Methods: A total of 61 euthymic patients with bipolar disorder and 30 healthy individuals were included in the study. The patients were divided into low functioning (n = 30) or high functioning (n = 31) subgroups based on functioning level measured by Global Assessment of Functioning Scale score. Groups were subjected to neurocognitive and clinical assessment.

Results: Clinical variables differed significantly between low and high functioning patient groups, namely total number of episodes, depressive episodes, and time since the last episode. These variables were also correlated significantly with Global Assessment of Functioning Scale score. All 3 groups differed significantly for digit span backward test, verbal learning and memory test, Trail Making Test, and Stroop Colour Test. Digit span backward test, Trail Making Test, and Stroop Colour Test were significantly correlated with Global Assessment of Functioning Scale score.

Conclusions: Total episodes, depressive episodes, time since the last episode, and cognitive dysfunction correlated with poor functioning. Executive dysfunction was the strongest predictor of psychosocial outcome in euthymic bipolar patients. Long-term therapeutic interventions should target relapse prevention with special consideration given to depressive episodes and cognitive rehabilitation.

Key words: Bipolar disorder; Cognition; Depressive disorder


Bipolar disorder has traditionally been associated with a better outcome than schizophrenia.1 Nonetheless generally little attention has been paid to psychosocial outcomes in patients with bipolar disorder.
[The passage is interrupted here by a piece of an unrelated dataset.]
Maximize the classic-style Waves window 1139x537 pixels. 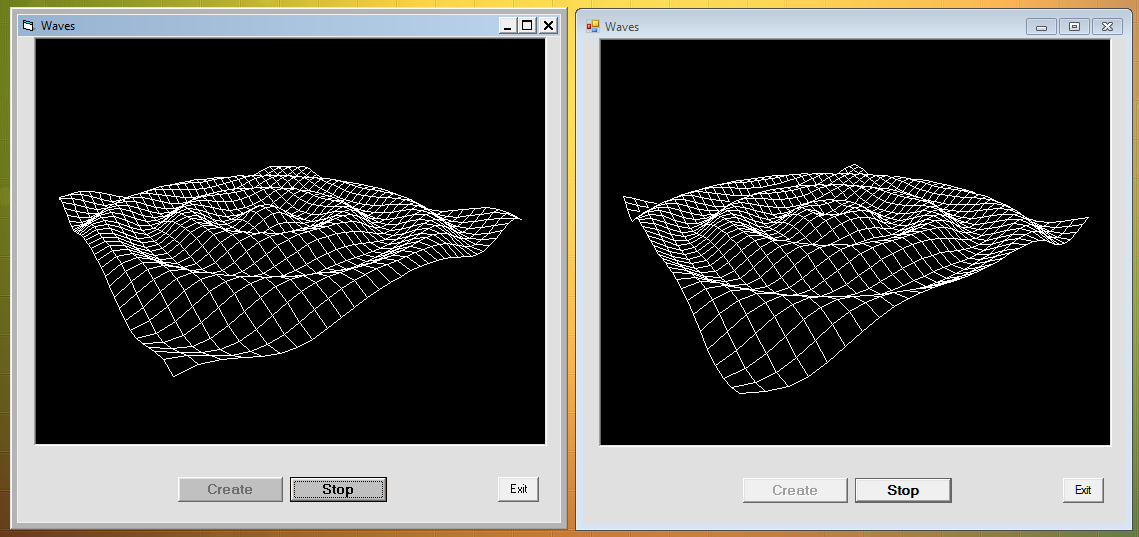(x=527, y=26)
Recent studies indicate that functioning varies considerably as far as the outcome is concerned: some patients function well in between episodes whereas others have substantial dysfunction in significant functional domains, even during euthymic periods.2-4

Several clinical variables are associated with poor functioning in patients with bipolar disorders including number of episodes,5 persistent subsyndromal symptoms,6 prior number of psychiatric hospitalisations,7 co-morbid substance use disorder,8,9 side-effects of medicine, history of psychotic symptoms,4,10 early age at onset,4,11 longer duration of mood episodes,12 and low premorbid functioning.13 Growing evidence suggests that bipolar disorder patients experience prominent neurocognitive impairment not only during acute mood episodes14,15 but also during euthymia.16,17 The cognitive deficits intrinsic to bipolar disorder itself typically coalesce around problems with attentional processing, executive function, and verbal memory.18,19

Functional outcome in bipolar disorder is significantly influenced by clinical variables related to the illness and cognitive functioning. The current study aimed to assess the relationship of these factors to functional outcomes in bipolar disorder.
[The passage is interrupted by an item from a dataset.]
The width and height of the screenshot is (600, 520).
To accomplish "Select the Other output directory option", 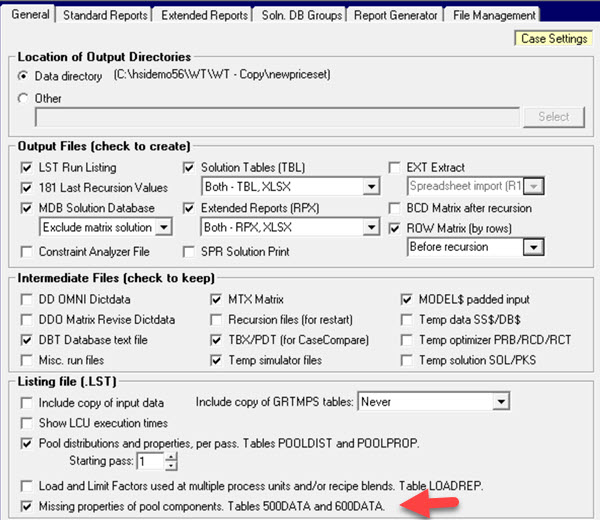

This was a cross-sectional hospital-based analytical observational study carried out between 16 February 2014 and 28 December 2014 on euthymic bipolar patients who attended the outpatient department of the psychiatric centre, SMS Medical College Jaipur, India. Ethical approval was obtained from the research review board and ethical committee of the institution. Informed written consent was obtained from all participants prior to participation in the study.

A total of 61 patients were included over a period of 1 year. Male and female patients with bipolar disorder (according to the ICD-10 research criteria and confirmed by clinical interview of the participants and their immediate family members) aged 18 to 55 years who were currently euthymic (defined as Young Mania Rating Scale20 score of ≤ 6 and 17-item Hamilton Rating Scale for Depression21 score of ≤ 8) were recruited. Participants were required to have at least 7 years of formal education to reduce the confounding effect of education on cognitive tests.

Patients with a history of head injury, neurological illness, any other co-morbid psychiatric illness or substance abuse in the last year except nicotine abuse (assessed by the Mini-International Neuropsychiatric Interview [MINI]),22 mental retardation or any clinical condition that could affect cognitive performance, significant medical illness, electroconvulsive therapy in the last year, or physical disability (e.g. blind, deaf, speech problems, paralysis, amputation) were excluded.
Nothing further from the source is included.